Here's our list, midway through completion.


In case it is not abundantly clear (I am not the greatest artist), the pictures are of a book (gather library books to return), a toilet (go potty), cup/bowl/spoon/placemat (eat breakfast), clothes (get dressed), and then a car and the library.
Fairly successful! We will likely repeat this strategy in the near future.

Saturday, March 5, 2011

Pewshing

This afternoon, Sweet Pea decided to play dressup. With her Cinderella dress, flip flops, and long white gloves on, she picked up a parasol, leveled it, and jerked it back and forth a couple times.

What are you doing, Sweet Pea?
"It's a gum."
That's not a good game to play.

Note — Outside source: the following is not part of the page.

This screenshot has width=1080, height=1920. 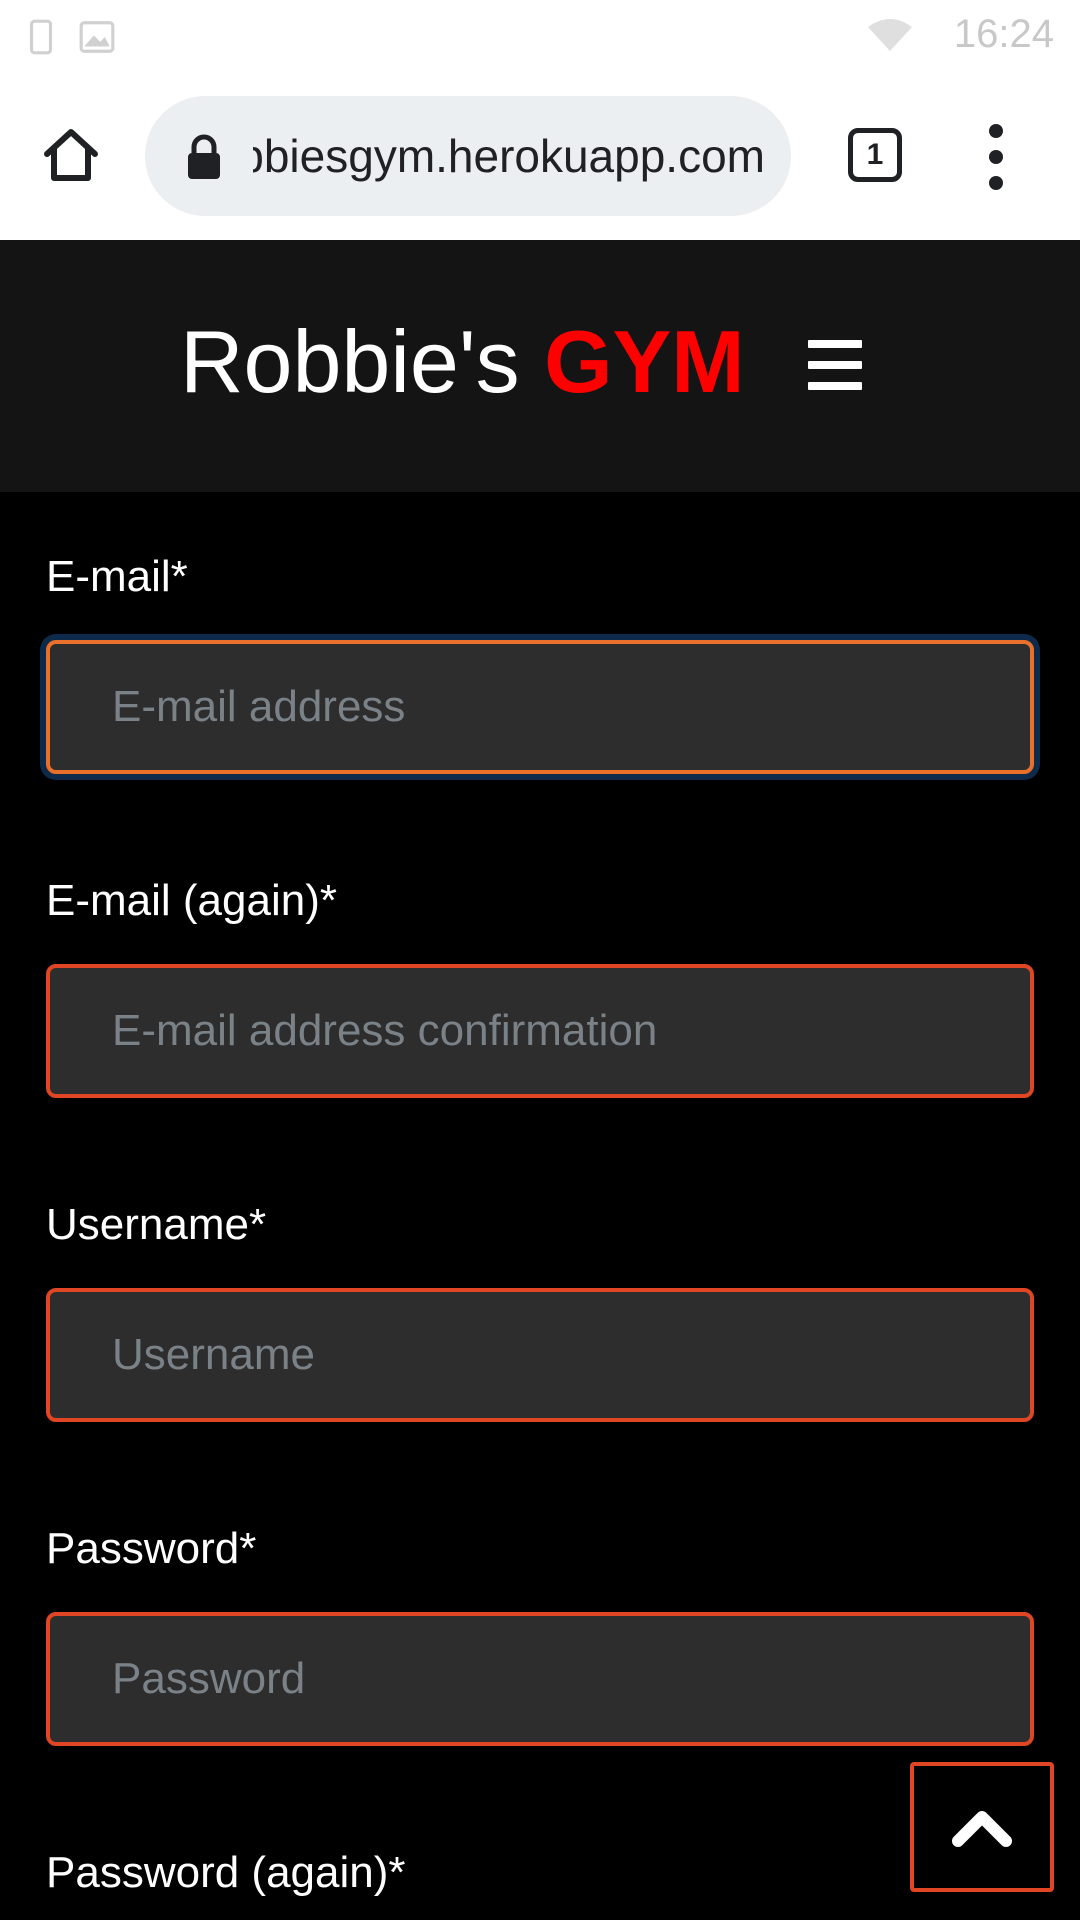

What do you know about gums?
"All my friends at daycare pewsh the gums at all the girls, and we run away."
Pewsh? What is that?
"Yeah, the pewshing game. When you pewsh."
..How do you do that?
Sweet Pea makes two fists in front of her, sticks her thumbs up, and makes a sound effect like "psh".

Crud. Time to sit down and have a chat! Amazing how much a kid can learn from peers, eh?

Monday, January 31, 2011

Watch out for those wild animals.

(I have several pictures to upload, but that will have to wait for another day.)

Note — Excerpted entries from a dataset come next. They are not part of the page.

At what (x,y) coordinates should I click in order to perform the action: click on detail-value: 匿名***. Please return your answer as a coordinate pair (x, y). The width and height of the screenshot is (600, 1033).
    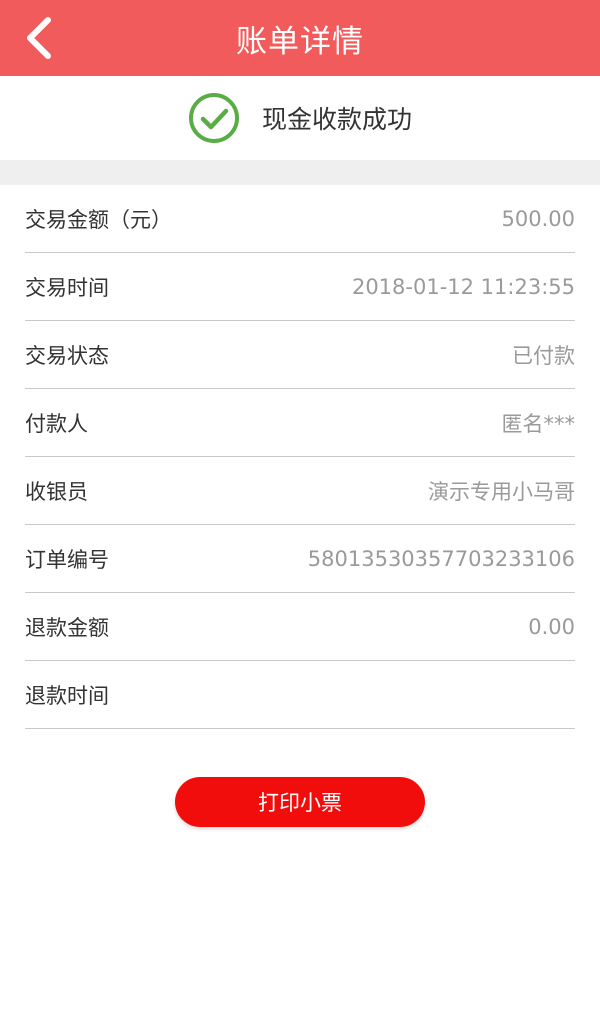
    Looking at the image, I should click on (538, 424).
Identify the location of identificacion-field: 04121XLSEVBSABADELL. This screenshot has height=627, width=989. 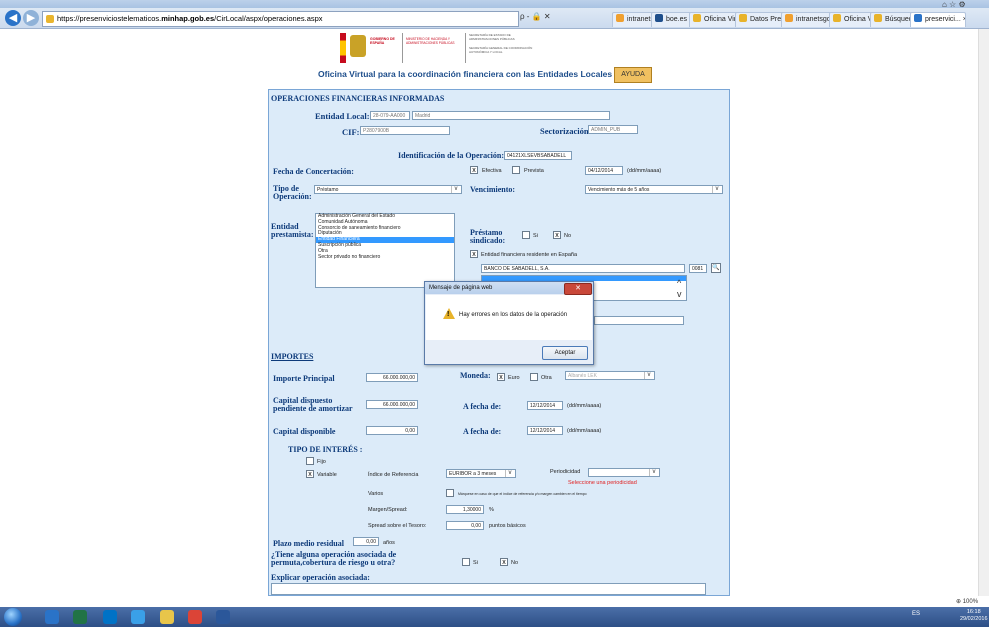
(538, 156).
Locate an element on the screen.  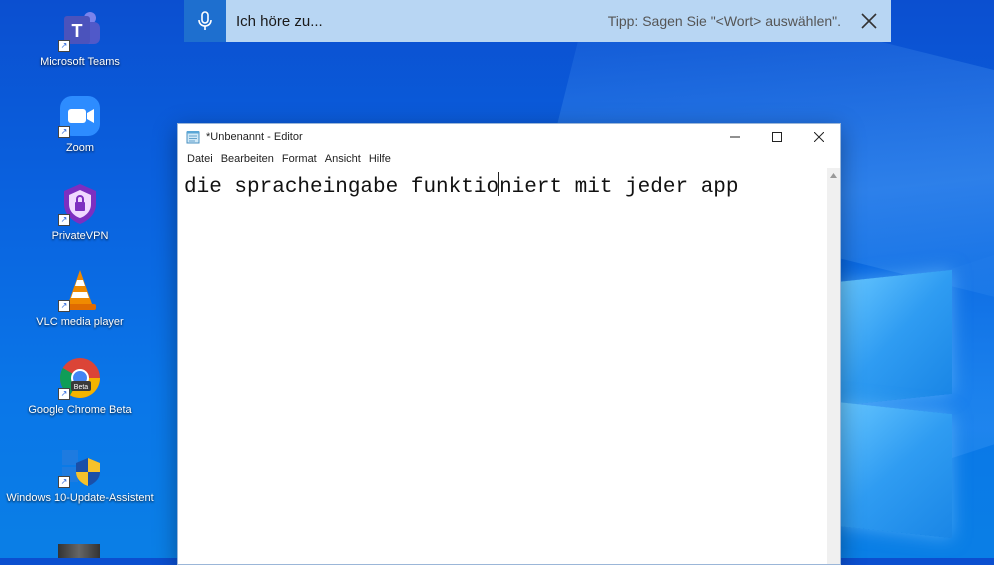
desktop-icon-label: Zoom is located at coordinates (80, 148).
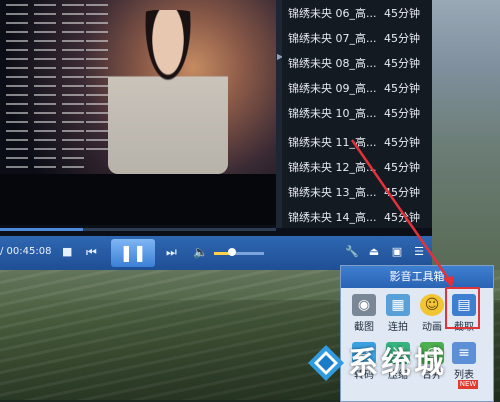 The image size is (500, 402). What do you see at coordinates (398, 388) in the screenshot?
I see `watermark-url: XITONGCHENG.COM` at bounding box center [398, 388].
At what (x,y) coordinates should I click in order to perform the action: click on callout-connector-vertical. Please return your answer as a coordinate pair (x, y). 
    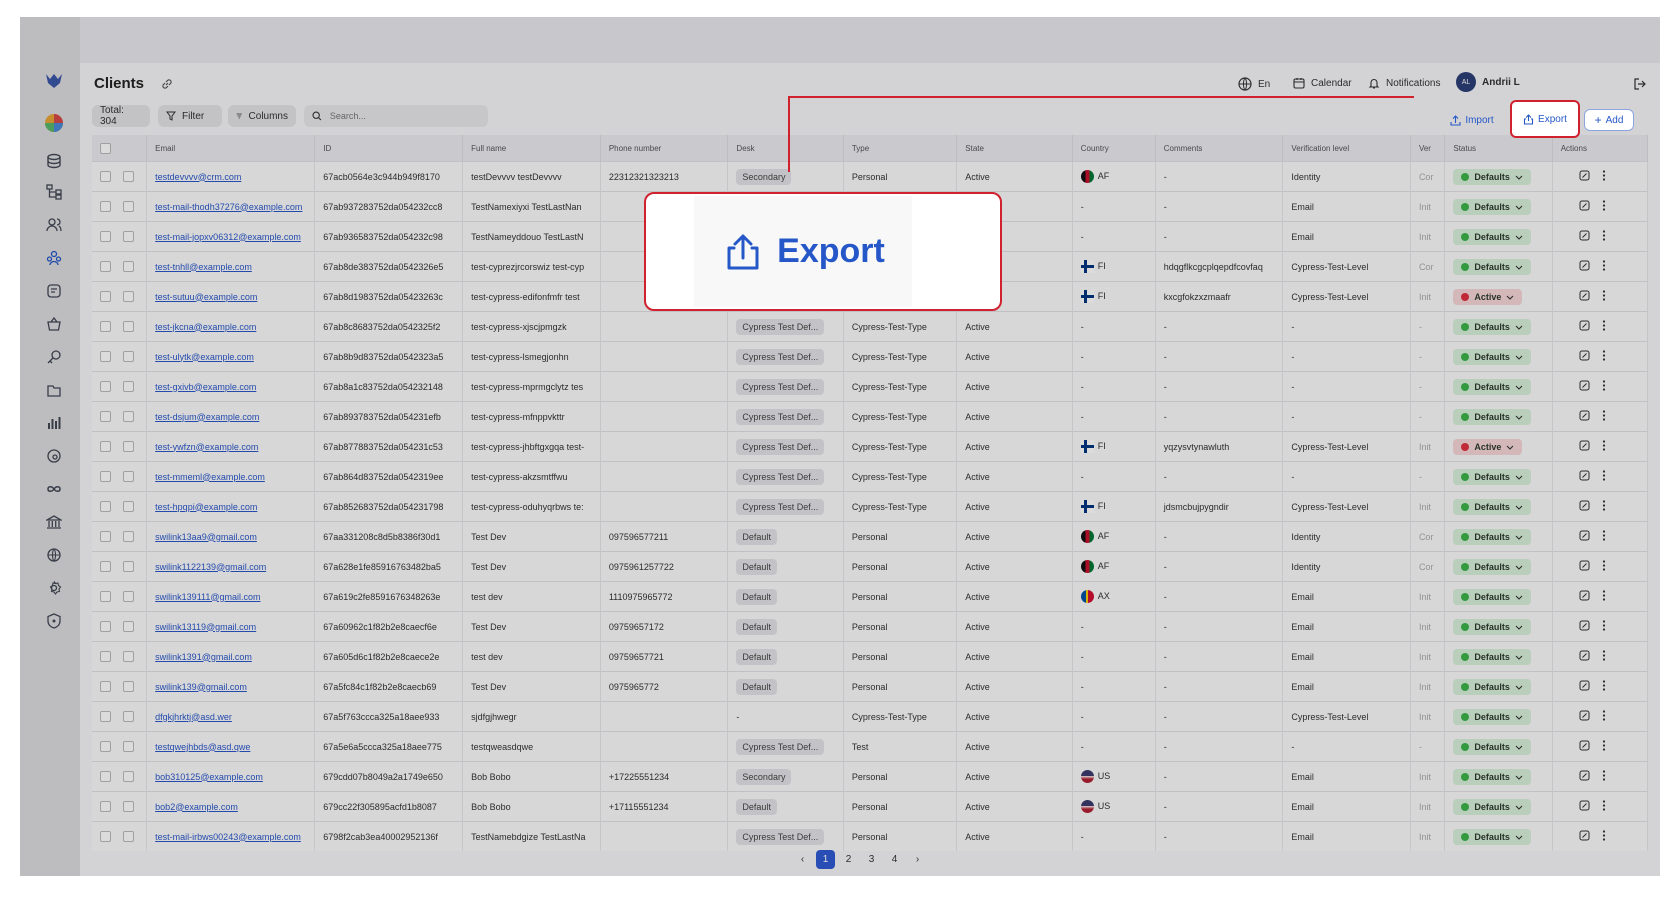
    Looking at the image, I should click on (789, 134).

Little old lady, confused as all get out, has recently had surgery and persists in climbing out of bed and attempting to leave the room/floor/building. Because wild animals are about to come in, and she is going to bleed to death, and everyone is trying to kill her.

We discuss safety. We discuss a need to heal. Reorienting only helps for about 20 seconds at a time, and then she is hollering my name again.

I redirect little old lady back to bed. Again.

She looks up at me and says, "What happened? I thought you were my friend!"

"I'm not your friend. I am your nurse. Those two don't always overlap."

Wednesday, January 12, 2011

11/365


Our little leftie?

7/365


A glimpse into the future? Hopefully she'll have better vision than I do.

4/365


Sweet Pea's "cheese" face

(After this is where I skip a few days in the 365 project. Surprised?)

Monday, January 3, 2011

Sunday, January 2, 2011

Thanks, Dr. Google.

"You know that pain medicine button? Is it true that there isn't really pain medicine in there? That it's all in the patient's head? My friend told me it's actually an antibiotic. That's not very nice to trick the patient like that."

*facepalm*

1/365, 2/365

I make no promises that I will update daily, nor that I will get all 365 in by the end of the year.

However, I am going to attempt to record daily some aspect of our life through 2011. I'm sure the majority will be of Sweet Pea, but there may be other subjects thrown in there from time to time. I suppose it depends on what is going on.